CHAPTER TWENTY-TWO: The Thirteenth Tuesday, We Talk About the Perfect Day
"Do you think perfection is possible?" I asked House the next Tuesday.
House smirked, and I knew that sarcasm was sure to follow that smirk. "Wow, Chase. I've been called handsome, intriguing, brilliant, but never perfect before! Nice way to come out of the closet."
Ignoring his comment, I proceeded to say, "Because I was thinking. About what the perfect day would be like."
"The perfect day?"
"Yeah," I said. "I don't think it would be possible, though."
House tapped his cane rhythmically on the wall as he thought. "What do you think the perfect day would be?"
"I don't know, actually. I can't actually imagine it. I can just feel it. You know what I mean?" I asked.
House chuckled. "Aside from you sounding like a seventeen-year-old wannabe on a marijuana high, what you say makes sense. You can feel that indefatigable joy, but you don't know how to get there. I get it."
I nodded. "I think I'd go back to Australia."
House, surprised, looked at me. "Why?"
"It's my home."
"Chase, you've been living in America for what? 25 years?"
"Something like that," I answered.
House asked, "Well, what would you do back in Australia, then? Haven't you made all your friends and opportunities here?"
"Look around me, House. I don't have any friends, and I don't have any opportunities."
House looked hurt. Not his usual feigned hurt, but bona fide hurt. "No friends?"
I sighed, realizing
the mistake. "Besides you, of course."
House smiled again.
"What about Cam-moron? Didn't you say things went well with her
last week?"
"Yes, they did, but…well, I guess I'd
consider her my friend, but…"
"But like you said, Australia is your home," House finished.

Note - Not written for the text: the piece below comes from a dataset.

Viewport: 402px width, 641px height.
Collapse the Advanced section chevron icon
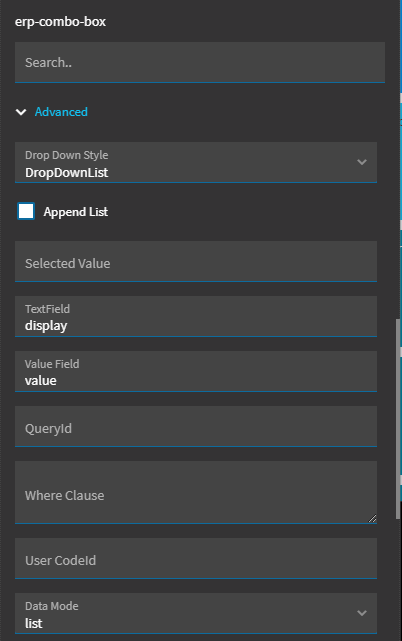coord(21,112)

I shrugged. "I don't know if it's just that, though. I just want to get out of here. I just feel trapped so often, and I feel like there's something out there calling me. My purpose isn't done. And I think that my perfect day would be spent finding that purpose, wherever in the world it may be. I just want to feel what you've felt all your life, like something you do matters. That fulfillment, that passion. I would want to be surrounded by friends and family and love of every kind, paternal, fraternal, romantic, platonic…just an abundance of love…that would be the perfect day."
After a moment of silence, House spoke. "I think I know what my perfect day would be."

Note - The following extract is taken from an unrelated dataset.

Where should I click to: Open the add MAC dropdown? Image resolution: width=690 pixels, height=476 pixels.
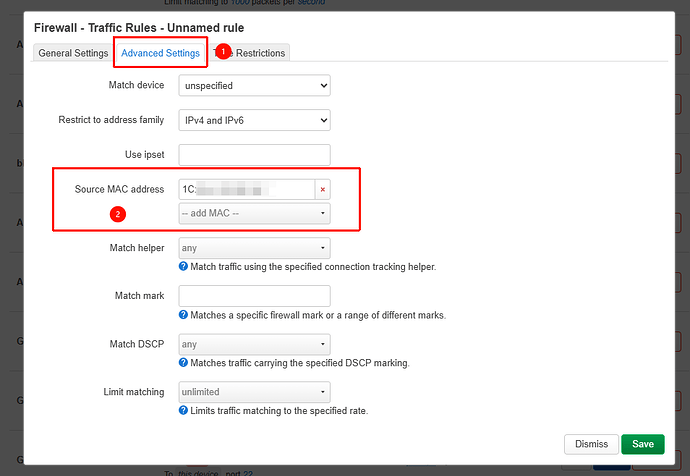[x=254, y=214]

I leaned in, intrigued. "What?"
"Hearing this may make you go into anaphylactic shock, so I'd be careful if I were you," House said. I rolled my eyes and smiled. "Okay. My perfect day would be a day when the sun is shining brighter than it ever has. Birds are singing…Rolling Stones' songs," he chuckled. "And I get out of bed, my leg fully healed, and walk…no, run…to Princeton-Plainsboro Teaching Hospital. I walk in and see my good old friend Cuddy, sporting a lower-cut blouse than usual, if that's possible. I see Wilson…I see us walking down the hall, talking and laughing. He was the only one who could make me laugh. And then I walk into my office. There's you, doing your silly, little crosswords. Cameron, answering my emails, and Foreman, handing me a file filled with information about our next patient," House looked down thoughtfully. "That's my idea of a perfect day."